Rak jajnika
Zachorowałam w lipcu tamtego roku.Był to szok,do konca nie wierzyłam,ze mnie to spotkało.Zaczęło sie nagle.Całe zycie zdrowa jak ryba.Póżno,jak zwykle przy I ttym raku pózno.I tutaj zaczyna się moje forum.....Dlaczego tyle krzyczy się o raku piersi,o raku szyjki macicy,a o raku jajnika nic.Mamy profilaktyczne badania cytologiczne,mamografię,a o badaniu CA 125 nikt nam nawet nic nie mówi.Przecież o raku jajnika mówi się(dzisiaj to wiem)"cichy zabójca".Dlaczego ma tak znikomą wyleczalnośc.......Jego wykrywalnośc jest w 3,4 stadium,wiadomo co to znaczy.....Nikt nam kobietom nie mówia by profilaktycznie badac sobie krew,bo to jest jedyna szansa aby uchwycic go szybciej.I wbrew pozorom choroba ta nie dotyczy kobiet tylko po40-tce.Umierały przy mnie dziewczyny,które miału niespełna 20-cia lat.Czy na prawdę w naszym kochanym kraju nie możemy zrobic nic,aby uświadomic przynajmniej kobietom co może im grozic?Ja przeszłam cięzką operacje,dzisiaj jestem zdrowa i wierzę,że tak zostanie.Wiem,że to moja siła mnie pcha do przodu.Tej siły życzę każdemu
-
Miłego słonecznego weekendu życzę a na Dobranoc całusków sto na noc
-
Witam wszystkich bardzo miło czytac tak dobre wiesci anitap super gratuluję tak trzymaj głowa do góry i z Nadija bedzie coraz lepiej ma młody organizm i sobie poradzi.Anula30 bardzo się cieszę że z mamą lepiej i że się nie poddalas bo wtedy ma się wrażenie że zrobiło się wszystko co tylko było możliwe i nie ma się wyrzutów sumienia .Bóg ma wobec nas plan i tylko on może powołac nas do siebie i żaden lekarz nie zna jego zamiarów .Medycyna zna różne przypadki gdzie lekarze się mylili a potem byli bardzo zdziwieni jak to jest możliwe że ten człowiek jest wśród żywych.Wola życia dodaje sił i nam wszystkim tego życzę .Pozdrawiam i przesyłam całuski.
-
Anula, to prawda,... życze mamie z całego serca wytrwałości i zdrowia
-
Anitap gratuluje z całego serducha
-
do makro
Witaj kochana to ja pisałam, moja mama trafiła do szpitala wojewódzkiego w Olsztynie bo było najbliżej i tam powiedział mi ordynator Stefański czy jak mu tam że dla mamy nie ma szans, więc zabrałam ją do Warszawy do siebie na Karową i mama zyje!!!!!!, nie wiem ile jej pisane ale jak narazie czuje się super pozdrawiam wszytskie dzielne kobitki i jedno jest najwazniejsze tylko ten na górze wie ile nam pisane, żaden lekarz nie ma takich uprawnień aby nam wyznaczać datę śmierci pozdrawiam
-
anitap
bardzo sie ciesze ze u Ciebie wszystko ok :) super wiadomosc GRATULUJE :)
-
anitko super wiadomośc,ciesze się
-
Anitko super wieści a Nadia też z dnia na dzień będzie zdrowa . Pozdrawiam
-
Kochane dziękuję, tylko wy wiecie jaka jestem dzisiaj szczęśliwa.

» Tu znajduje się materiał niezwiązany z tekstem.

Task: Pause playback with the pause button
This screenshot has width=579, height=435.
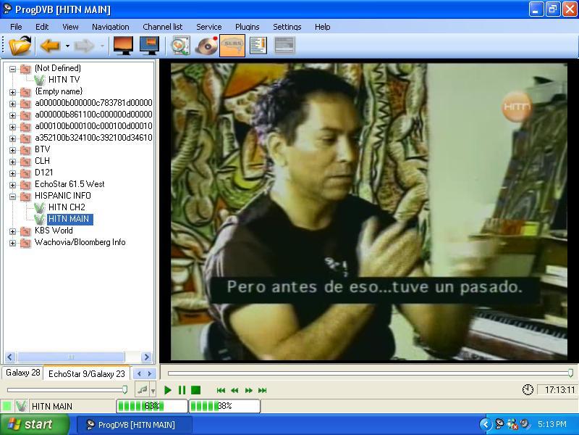Action: tap(182, 390)
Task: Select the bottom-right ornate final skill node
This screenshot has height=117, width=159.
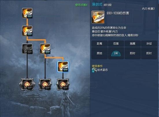Action: tap(63, 84)

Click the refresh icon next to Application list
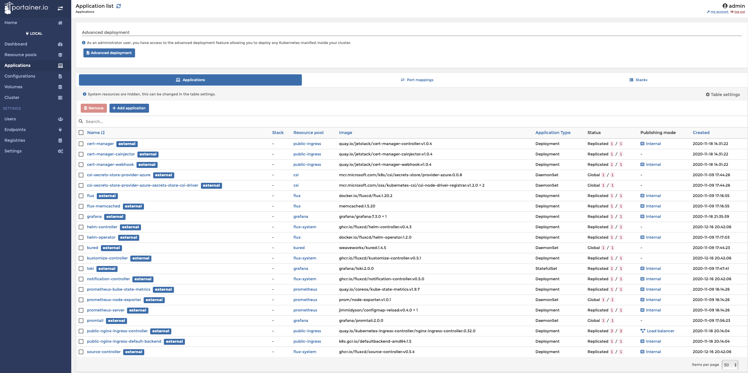point(119,6)
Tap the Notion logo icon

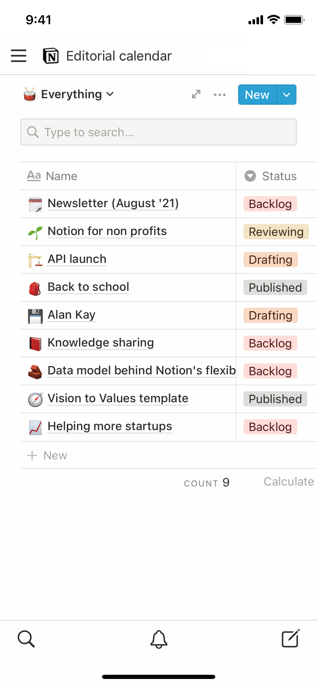[51, 56]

Nikt nie rozumie jak czuje się człowiek, który czeka trzy tygodnie na wyniki, idzie po ich odbiór, a nogi są miękie jak z waty i brakuje oddechu.... Wy rozumiecie.....
Jestem szczęśliwa, życzę wam i sobie wytrwałości .......w życiu :)
-
gratulacje Anitap, już zawsze tak będzie!